### Рабочая инструкция
Извлеки из листинга ниже все строки, в которых встречается слово «Open».

Фрагмент набора данных

──────────

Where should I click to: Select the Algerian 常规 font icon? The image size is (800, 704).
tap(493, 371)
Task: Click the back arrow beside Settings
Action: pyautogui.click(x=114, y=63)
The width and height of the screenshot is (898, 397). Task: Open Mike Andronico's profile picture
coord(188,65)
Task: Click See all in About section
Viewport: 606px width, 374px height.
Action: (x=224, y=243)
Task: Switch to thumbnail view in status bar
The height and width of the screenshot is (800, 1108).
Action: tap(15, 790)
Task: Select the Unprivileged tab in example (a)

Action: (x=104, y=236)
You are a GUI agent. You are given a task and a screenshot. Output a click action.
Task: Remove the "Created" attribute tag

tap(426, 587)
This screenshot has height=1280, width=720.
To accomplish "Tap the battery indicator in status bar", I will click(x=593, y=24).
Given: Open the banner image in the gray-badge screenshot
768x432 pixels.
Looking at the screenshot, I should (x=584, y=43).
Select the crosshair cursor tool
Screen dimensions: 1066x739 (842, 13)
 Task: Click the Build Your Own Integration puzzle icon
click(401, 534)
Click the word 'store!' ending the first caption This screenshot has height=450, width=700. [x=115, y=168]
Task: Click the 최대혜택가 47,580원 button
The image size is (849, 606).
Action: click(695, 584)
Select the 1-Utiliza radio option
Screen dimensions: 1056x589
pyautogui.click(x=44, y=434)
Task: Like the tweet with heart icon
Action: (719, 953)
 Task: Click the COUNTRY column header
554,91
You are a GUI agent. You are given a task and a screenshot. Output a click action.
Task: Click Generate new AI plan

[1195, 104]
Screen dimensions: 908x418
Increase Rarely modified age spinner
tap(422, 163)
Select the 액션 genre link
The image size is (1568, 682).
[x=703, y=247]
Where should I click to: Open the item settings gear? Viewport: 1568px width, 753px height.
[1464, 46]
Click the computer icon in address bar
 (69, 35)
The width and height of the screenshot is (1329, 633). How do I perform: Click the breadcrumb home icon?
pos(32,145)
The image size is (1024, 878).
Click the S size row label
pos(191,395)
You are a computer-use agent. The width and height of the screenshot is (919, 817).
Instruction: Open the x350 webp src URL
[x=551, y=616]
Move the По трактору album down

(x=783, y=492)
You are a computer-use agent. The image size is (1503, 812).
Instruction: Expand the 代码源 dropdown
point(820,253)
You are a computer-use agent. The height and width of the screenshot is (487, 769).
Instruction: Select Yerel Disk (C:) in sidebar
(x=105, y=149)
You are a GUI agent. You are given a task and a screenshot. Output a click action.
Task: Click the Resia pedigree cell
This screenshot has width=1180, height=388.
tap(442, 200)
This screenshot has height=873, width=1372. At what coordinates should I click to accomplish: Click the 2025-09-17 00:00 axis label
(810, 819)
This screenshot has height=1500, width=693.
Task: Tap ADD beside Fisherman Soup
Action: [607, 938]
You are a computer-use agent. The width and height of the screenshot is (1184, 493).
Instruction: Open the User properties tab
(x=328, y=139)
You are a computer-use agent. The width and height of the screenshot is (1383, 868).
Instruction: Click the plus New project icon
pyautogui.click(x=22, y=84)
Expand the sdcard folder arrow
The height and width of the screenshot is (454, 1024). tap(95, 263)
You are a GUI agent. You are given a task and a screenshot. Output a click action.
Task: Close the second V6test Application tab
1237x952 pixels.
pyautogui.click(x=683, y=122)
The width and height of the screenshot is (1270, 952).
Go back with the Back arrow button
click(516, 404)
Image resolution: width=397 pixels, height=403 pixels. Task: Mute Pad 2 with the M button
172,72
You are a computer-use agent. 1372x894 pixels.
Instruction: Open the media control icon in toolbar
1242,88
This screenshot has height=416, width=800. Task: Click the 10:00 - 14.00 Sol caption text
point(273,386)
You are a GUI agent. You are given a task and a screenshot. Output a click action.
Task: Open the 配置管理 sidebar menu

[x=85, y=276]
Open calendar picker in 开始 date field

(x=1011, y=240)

──────────

### Ответ на задание
The width and height of the screenshot is (898, 397). Task: Open Mike Andronico's profile picture
Given: Open the banner image in the gray-badge screenshot
Where should I click to: Open the item settings gear? Viewport: 1568px width, 753px height.
Instruction: Open the x350 webp src URL
Instruction: Open the User properties tab
Instruction: Open the media control icon in toolbar
Task: Open the 配置管理 sidebar menu
Open calendar picker in 开始 date field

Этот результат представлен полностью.